— EXERCISE AIM —
Exact copies of the lines below, from the one with "Task: Check 全选 in the 最新商机 panel" up to and including the one with "You are a computer-use agent.", are what this calls for; leave out pictures.
EXTRACTED RECORDS below:
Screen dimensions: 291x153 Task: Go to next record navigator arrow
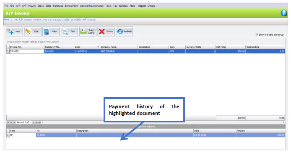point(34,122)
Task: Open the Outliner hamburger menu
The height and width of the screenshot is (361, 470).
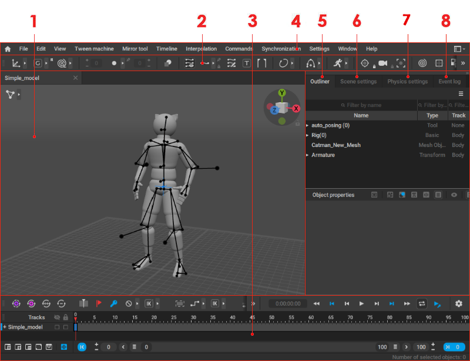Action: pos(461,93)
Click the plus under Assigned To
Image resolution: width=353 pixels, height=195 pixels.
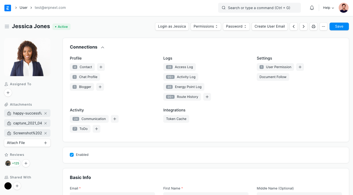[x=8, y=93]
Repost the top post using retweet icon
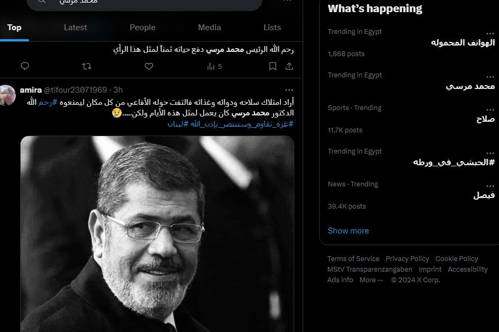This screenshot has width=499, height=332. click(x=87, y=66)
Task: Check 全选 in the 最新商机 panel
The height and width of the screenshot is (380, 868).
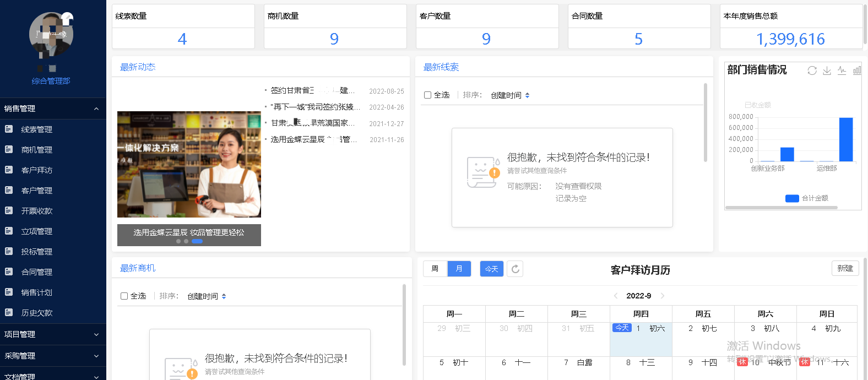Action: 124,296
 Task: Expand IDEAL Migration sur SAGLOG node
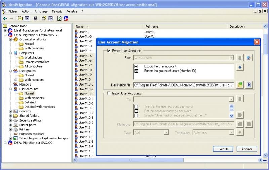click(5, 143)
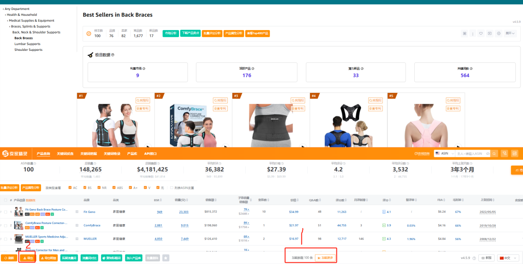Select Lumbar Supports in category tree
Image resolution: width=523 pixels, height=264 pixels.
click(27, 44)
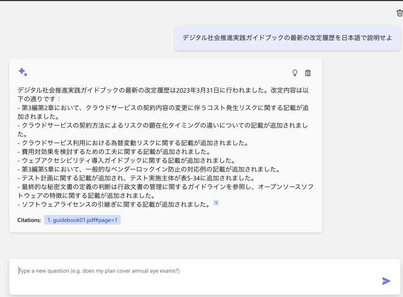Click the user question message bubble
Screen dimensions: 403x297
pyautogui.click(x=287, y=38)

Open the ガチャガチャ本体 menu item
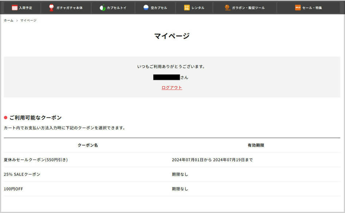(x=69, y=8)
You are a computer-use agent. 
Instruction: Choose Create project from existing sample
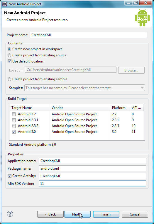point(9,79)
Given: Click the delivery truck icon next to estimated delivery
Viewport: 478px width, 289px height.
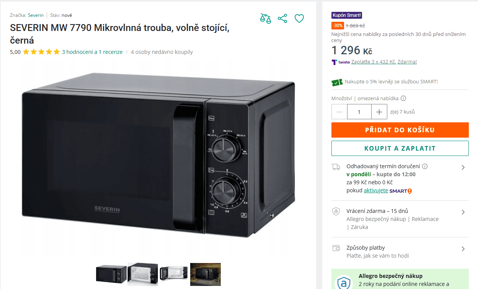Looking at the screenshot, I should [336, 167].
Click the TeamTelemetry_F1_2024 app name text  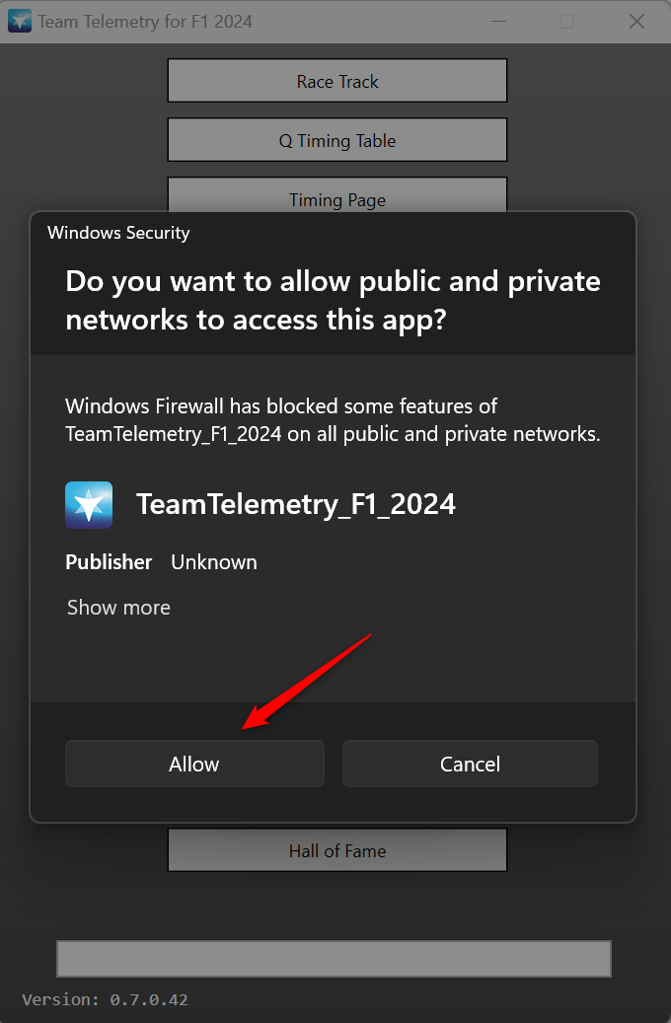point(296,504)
End of EXTRACTED RECORDS.
EXTRACTED RECORDS below:
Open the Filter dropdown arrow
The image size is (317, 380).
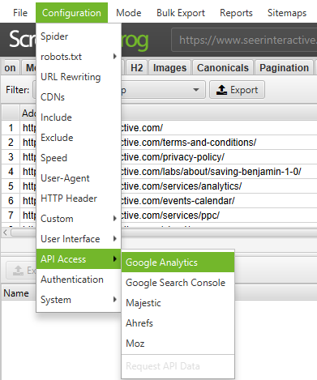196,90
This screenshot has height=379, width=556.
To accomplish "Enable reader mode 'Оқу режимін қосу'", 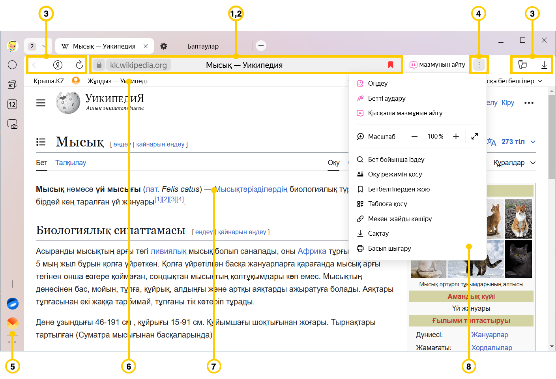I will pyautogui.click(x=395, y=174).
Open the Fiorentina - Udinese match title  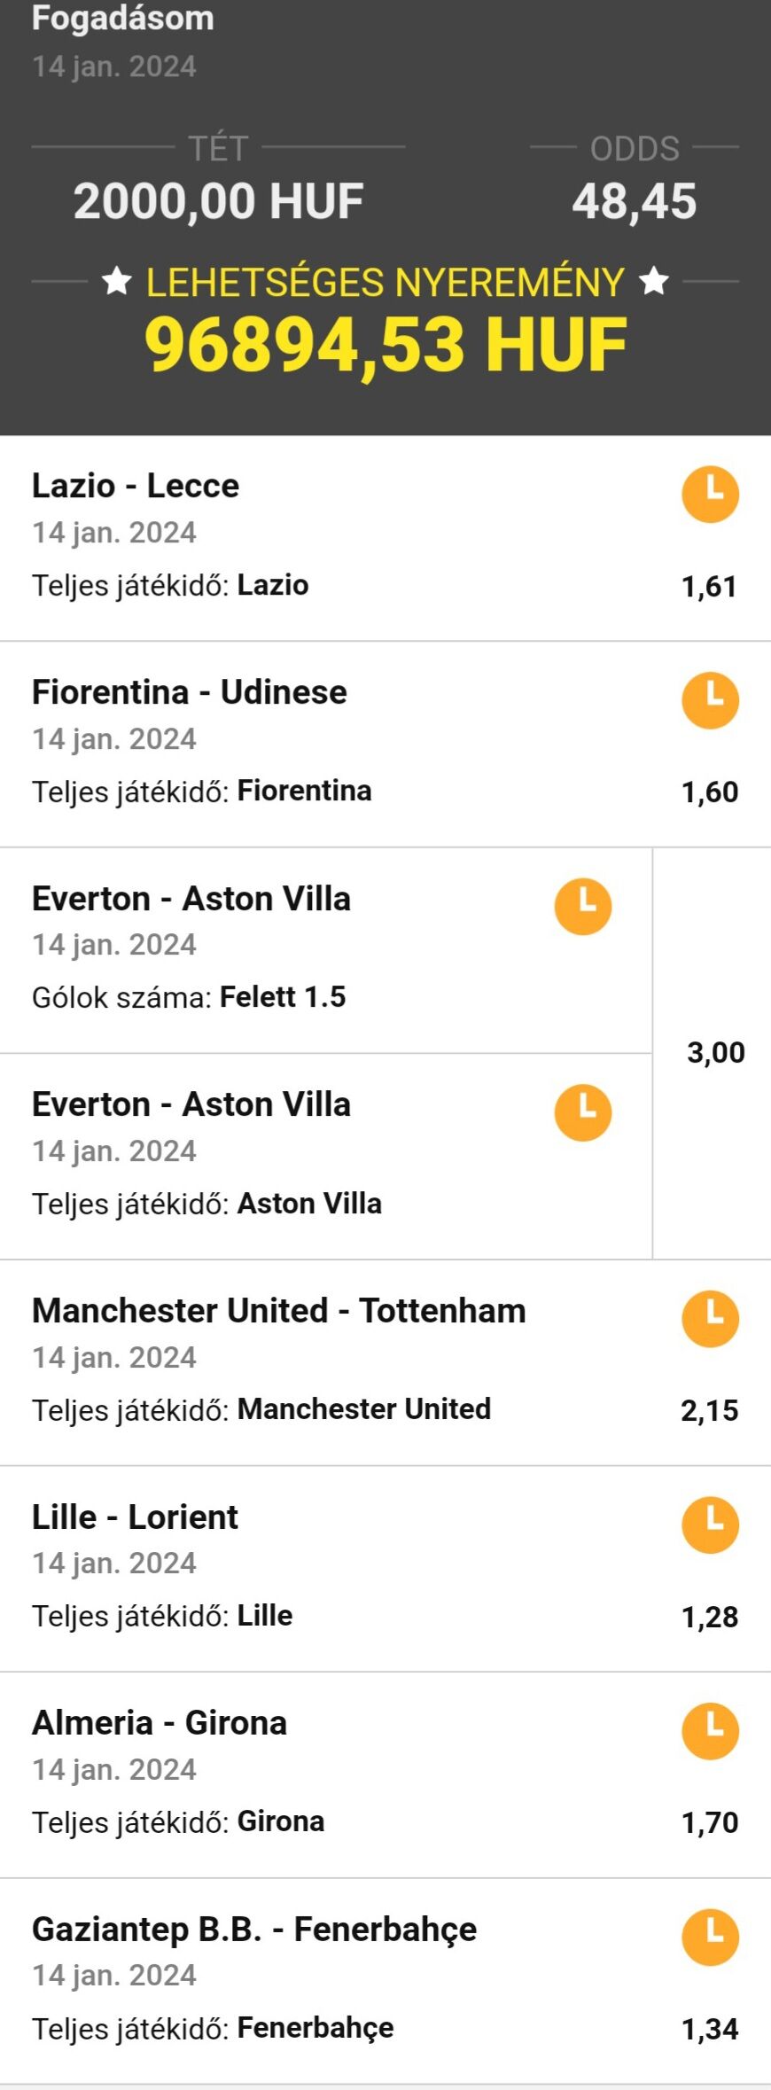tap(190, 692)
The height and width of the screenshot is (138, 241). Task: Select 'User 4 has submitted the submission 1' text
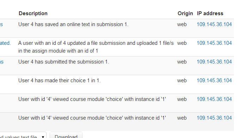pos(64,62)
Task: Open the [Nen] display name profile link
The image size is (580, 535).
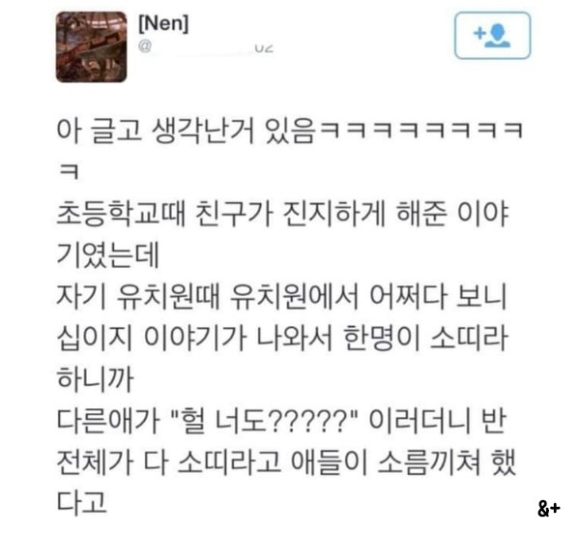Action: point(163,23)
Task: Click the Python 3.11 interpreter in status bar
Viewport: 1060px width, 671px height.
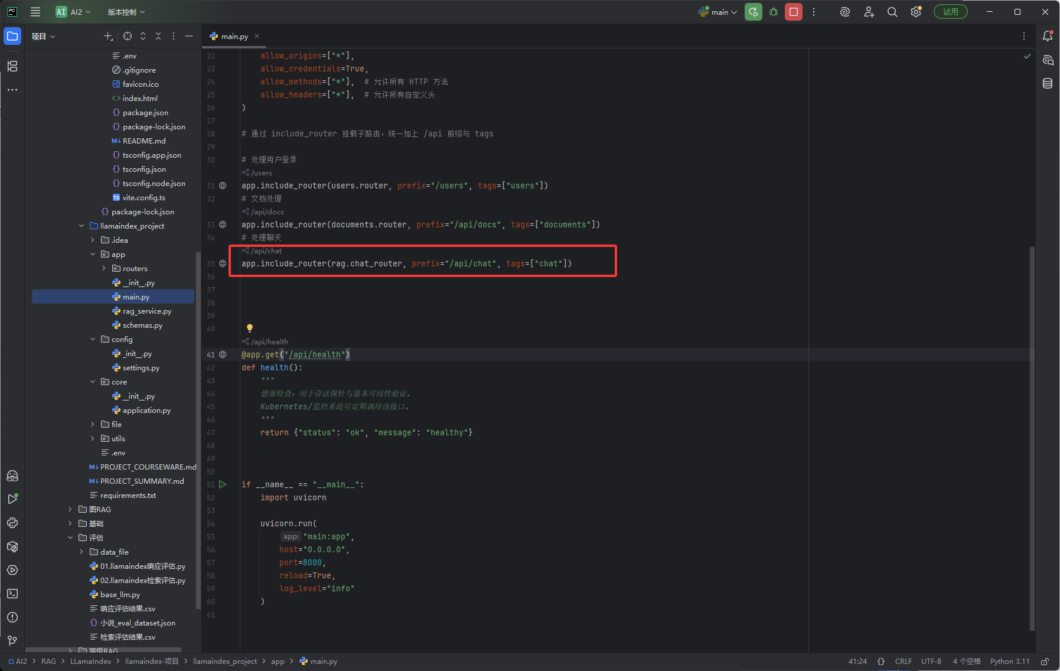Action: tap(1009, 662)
End of EXTRACTED RECORDS.
— RESPONSE AREA —
Task: Check 全选 in the 最新商机 panel
The height and width of the screenshot is (380, 868).
Action: 124,296
 Task: Expand IDEAL Migration sur SAGLOG node
click(5, 143)
Select Lumbar Supports in category tree
Image resolution: width=523 pixels, height=264 pixels.
click(27, 44)
Click the user question message bubble
Screen dimensions: 403x297
pyautogui.click(x=287, y=38)

Open the ガチャガチャ本体 menu item
(x=69, y=8)
You are a computer-use agent. 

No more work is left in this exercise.